How to complete this task →
Look through the data for the string "entry". Copy every line where it is found.

The input →
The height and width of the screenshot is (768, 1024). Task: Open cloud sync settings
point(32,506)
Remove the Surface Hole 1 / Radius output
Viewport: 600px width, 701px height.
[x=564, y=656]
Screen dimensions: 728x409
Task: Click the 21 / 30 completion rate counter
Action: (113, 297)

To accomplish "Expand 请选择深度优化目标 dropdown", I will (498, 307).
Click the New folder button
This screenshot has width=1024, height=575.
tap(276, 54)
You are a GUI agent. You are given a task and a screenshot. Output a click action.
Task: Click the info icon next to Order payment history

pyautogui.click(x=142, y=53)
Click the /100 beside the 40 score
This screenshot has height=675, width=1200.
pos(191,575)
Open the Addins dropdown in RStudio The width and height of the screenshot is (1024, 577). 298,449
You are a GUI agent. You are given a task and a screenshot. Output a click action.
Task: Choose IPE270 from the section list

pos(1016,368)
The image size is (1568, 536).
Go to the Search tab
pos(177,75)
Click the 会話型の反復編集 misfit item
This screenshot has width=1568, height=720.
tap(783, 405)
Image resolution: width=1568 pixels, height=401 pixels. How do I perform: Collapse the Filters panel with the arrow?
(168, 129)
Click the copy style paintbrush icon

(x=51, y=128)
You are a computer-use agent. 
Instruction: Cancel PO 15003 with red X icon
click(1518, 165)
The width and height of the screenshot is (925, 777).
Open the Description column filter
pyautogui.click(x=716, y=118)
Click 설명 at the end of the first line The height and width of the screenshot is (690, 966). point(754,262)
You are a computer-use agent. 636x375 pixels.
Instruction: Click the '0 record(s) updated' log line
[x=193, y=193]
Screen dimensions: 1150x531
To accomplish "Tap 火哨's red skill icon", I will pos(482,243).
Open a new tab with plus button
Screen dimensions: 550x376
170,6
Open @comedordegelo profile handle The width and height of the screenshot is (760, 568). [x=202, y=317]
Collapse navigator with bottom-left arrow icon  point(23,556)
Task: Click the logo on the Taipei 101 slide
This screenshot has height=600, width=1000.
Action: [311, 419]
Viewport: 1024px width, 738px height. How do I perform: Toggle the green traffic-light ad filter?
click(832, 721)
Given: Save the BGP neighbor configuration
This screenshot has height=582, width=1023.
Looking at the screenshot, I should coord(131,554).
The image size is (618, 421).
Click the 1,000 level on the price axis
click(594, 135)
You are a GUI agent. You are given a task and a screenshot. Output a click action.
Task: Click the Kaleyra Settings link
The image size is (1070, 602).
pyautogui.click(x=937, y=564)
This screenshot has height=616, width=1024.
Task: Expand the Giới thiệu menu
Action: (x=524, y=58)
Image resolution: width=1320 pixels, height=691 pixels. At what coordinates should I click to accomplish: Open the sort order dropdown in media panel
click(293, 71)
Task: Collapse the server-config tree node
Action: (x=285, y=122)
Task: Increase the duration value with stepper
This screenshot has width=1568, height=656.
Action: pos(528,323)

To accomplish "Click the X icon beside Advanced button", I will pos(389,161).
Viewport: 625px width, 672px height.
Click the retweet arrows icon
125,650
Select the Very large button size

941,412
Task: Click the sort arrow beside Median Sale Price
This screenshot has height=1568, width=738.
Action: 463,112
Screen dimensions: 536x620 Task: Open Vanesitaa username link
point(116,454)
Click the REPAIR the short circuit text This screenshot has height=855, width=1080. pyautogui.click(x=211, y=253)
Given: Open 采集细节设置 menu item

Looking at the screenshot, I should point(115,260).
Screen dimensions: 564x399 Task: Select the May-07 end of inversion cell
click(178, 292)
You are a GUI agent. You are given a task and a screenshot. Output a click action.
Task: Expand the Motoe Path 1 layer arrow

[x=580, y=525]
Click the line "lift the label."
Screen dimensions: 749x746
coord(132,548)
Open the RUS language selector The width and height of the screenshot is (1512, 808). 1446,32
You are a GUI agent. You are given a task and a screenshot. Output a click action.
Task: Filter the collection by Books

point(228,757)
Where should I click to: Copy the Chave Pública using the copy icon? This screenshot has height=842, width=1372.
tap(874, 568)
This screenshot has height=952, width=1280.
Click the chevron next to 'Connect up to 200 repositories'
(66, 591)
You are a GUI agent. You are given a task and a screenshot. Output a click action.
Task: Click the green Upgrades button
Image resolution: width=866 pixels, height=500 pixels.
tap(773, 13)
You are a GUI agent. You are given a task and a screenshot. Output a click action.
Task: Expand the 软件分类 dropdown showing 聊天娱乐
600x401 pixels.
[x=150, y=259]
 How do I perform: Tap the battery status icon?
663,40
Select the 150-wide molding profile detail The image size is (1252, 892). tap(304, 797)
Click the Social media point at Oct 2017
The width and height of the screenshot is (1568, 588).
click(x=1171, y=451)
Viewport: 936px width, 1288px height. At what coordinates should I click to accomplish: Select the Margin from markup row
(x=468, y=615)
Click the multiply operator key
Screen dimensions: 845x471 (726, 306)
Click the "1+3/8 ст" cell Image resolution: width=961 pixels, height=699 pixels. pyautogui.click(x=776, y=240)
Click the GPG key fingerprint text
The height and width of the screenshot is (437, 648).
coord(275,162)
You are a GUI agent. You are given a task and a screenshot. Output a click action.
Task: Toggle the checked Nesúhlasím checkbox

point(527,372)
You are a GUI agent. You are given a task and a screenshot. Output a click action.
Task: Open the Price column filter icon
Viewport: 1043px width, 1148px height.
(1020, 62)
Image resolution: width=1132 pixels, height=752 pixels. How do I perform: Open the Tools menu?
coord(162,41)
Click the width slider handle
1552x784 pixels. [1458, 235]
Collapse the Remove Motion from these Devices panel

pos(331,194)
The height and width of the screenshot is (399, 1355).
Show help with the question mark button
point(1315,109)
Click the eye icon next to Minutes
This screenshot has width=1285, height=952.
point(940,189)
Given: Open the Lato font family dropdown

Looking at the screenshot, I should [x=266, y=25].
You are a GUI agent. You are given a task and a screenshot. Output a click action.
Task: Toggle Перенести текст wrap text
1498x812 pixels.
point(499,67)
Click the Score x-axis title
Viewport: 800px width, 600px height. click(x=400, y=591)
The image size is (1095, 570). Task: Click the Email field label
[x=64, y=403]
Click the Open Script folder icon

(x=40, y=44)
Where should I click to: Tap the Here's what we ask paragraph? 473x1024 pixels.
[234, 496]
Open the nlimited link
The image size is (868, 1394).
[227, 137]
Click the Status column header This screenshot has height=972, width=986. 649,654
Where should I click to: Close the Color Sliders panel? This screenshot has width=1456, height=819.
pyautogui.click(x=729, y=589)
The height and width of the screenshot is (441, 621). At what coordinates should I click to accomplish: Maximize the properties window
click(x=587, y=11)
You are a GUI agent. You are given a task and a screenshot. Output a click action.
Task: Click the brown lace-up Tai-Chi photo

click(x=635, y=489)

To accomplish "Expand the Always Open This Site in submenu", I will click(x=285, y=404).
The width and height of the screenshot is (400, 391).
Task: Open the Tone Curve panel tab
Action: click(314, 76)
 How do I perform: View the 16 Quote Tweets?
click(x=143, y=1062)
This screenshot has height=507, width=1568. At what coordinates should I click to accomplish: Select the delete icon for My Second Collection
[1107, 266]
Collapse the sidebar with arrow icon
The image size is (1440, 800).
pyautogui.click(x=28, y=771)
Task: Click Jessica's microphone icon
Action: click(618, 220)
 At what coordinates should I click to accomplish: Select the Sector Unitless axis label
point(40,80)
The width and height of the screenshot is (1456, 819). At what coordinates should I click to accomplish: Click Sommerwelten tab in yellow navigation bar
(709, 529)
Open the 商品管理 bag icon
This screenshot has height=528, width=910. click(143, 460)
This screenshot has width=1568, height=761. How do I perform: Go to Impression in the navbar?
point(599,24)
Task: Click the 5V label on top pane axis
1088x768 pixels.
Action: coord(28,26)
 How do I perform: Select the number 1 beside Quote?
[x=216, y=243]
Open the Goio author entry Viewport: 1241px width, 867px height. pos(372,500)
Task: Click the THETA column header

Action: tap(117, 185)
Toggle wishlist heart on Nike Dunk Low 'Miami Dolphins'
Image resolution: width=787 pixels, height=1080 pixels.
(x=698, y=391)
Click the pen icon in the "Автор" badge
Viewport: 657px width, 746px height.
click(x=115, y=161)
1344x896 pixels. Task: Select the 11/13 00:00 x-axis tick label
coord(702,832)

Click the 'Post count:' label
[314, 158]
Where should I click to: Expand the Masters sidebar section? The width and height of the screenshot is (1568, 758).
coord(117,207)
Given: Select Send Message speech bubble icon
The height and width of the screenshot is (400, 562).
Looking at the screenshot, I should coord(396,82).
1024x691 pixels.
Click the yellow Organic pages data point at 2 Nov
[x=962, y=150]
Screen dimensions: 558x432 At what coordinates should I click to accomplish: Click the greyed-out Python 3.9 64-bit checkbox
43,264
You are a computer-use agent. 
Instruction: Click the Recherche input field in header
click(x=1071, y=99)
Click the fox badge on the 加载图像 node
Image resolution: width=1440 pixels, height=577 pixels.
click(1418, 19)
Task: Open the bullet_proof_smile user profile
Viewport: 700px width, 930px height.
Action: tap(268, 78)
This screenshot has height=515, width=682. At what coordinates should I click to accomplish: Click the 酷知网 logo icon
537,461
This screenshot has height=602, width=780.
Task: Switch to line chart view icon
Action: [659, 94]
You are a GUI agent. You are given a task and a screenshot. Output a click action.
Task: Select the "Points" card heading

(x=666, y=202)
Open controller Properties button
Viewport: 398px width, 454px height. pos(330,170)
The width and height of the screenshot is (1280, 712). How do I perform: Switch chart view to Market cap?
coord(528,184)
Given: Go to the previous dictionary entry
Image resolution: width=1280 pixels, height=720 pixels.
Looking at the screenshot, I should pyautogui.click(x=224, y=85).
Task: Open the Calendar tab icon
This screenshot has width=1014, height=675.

Answer box →
Open the Goio author entry Viewport: 1241px width, 867px height. pos(372,500)
Given: Go to the previous dictionary entry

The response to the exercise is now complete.